▶ _WHAT IS EXPECTED_
The result is the exact lines from the one containing "Terraplana (102, 2060)" through the final line of the entries; leave out the pictures.

[Pixel coordinate grounding data]
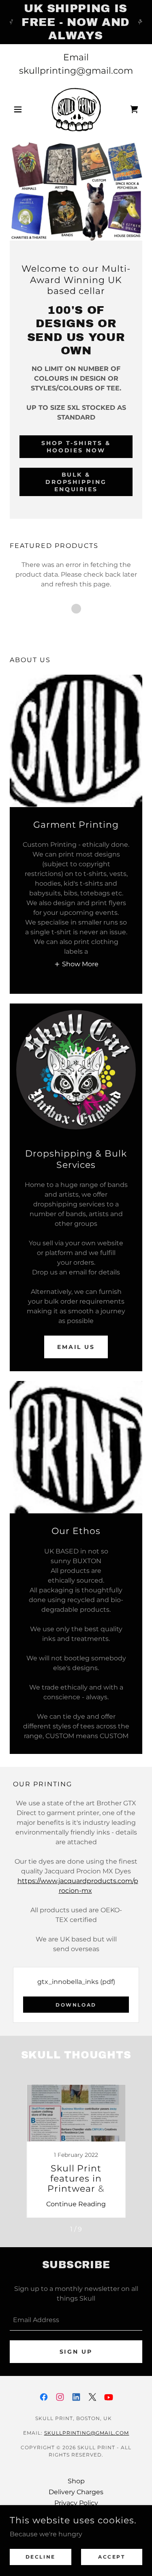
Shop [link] (76, 2481)
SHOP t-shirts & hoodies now (76, 446)
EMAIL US (76, 1347)
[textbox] (76, 2320)
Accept (111, 2557)
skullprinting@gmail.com (86, 2433)
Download (76, 2005)
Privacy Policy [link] (76, 2503)
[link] (76, 109)
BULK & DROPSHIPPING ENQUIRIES (76, 482)
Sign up (76, 2351)
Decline (41, 2557)
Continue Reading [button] (76, 2204)
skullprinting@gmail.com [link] (76, 70)
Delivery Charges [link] (76, 2492)
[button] (20, 109)
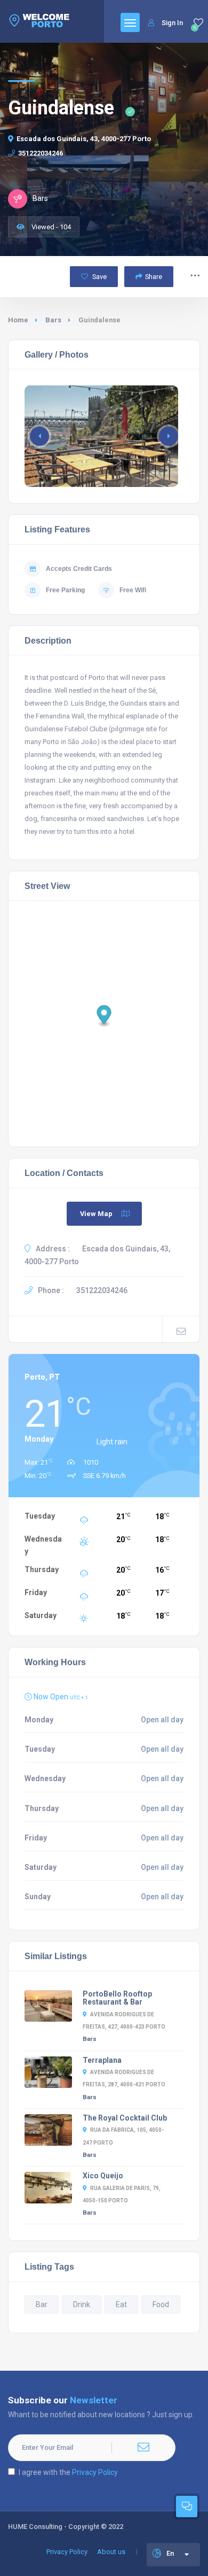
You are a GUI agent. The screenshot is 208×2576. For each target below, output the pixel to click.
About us (111, 2552)
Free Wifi (132, 590)
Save (99, 277)
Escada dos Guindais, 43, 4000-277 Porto (84, 139)
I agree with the (68, 2472)
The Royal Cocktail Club (125, 2118)
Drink (81, 2304)
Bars (53, 320)
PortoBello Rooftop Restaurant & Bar (117, 1998)
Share (153, 277)
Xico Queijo (103, 2175)
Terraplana (102, 2060)
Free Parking (65, 590)
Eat (121, 2304)
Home (18, 320)
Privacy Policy (95, 2472)
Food (161, 2304)
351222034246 (40, 153)
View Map (96, 1214)
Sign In (172, 23)
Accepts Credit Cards (79, 569)
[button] (168, 436)
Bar (41, 2304)
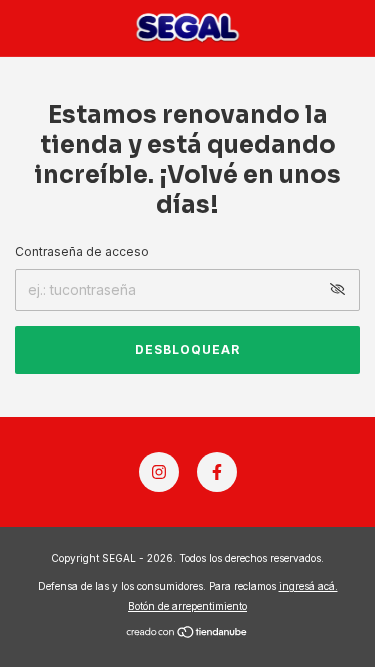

▶ _PROBLEM SOLUTION_
Terraplana (102, 2060)
Free Parking (65, 590)
Eat (121, 2304)
Home (18, 320)
Privacy Policy (95, 2472)
Food (161, 2304)
351222034246 (40, 153)
View Map (96, 1214)
Sign In (172, 23)
Accepts Credit Cards (79, 569)
[button] (168, 436)
Bar (41, 2304)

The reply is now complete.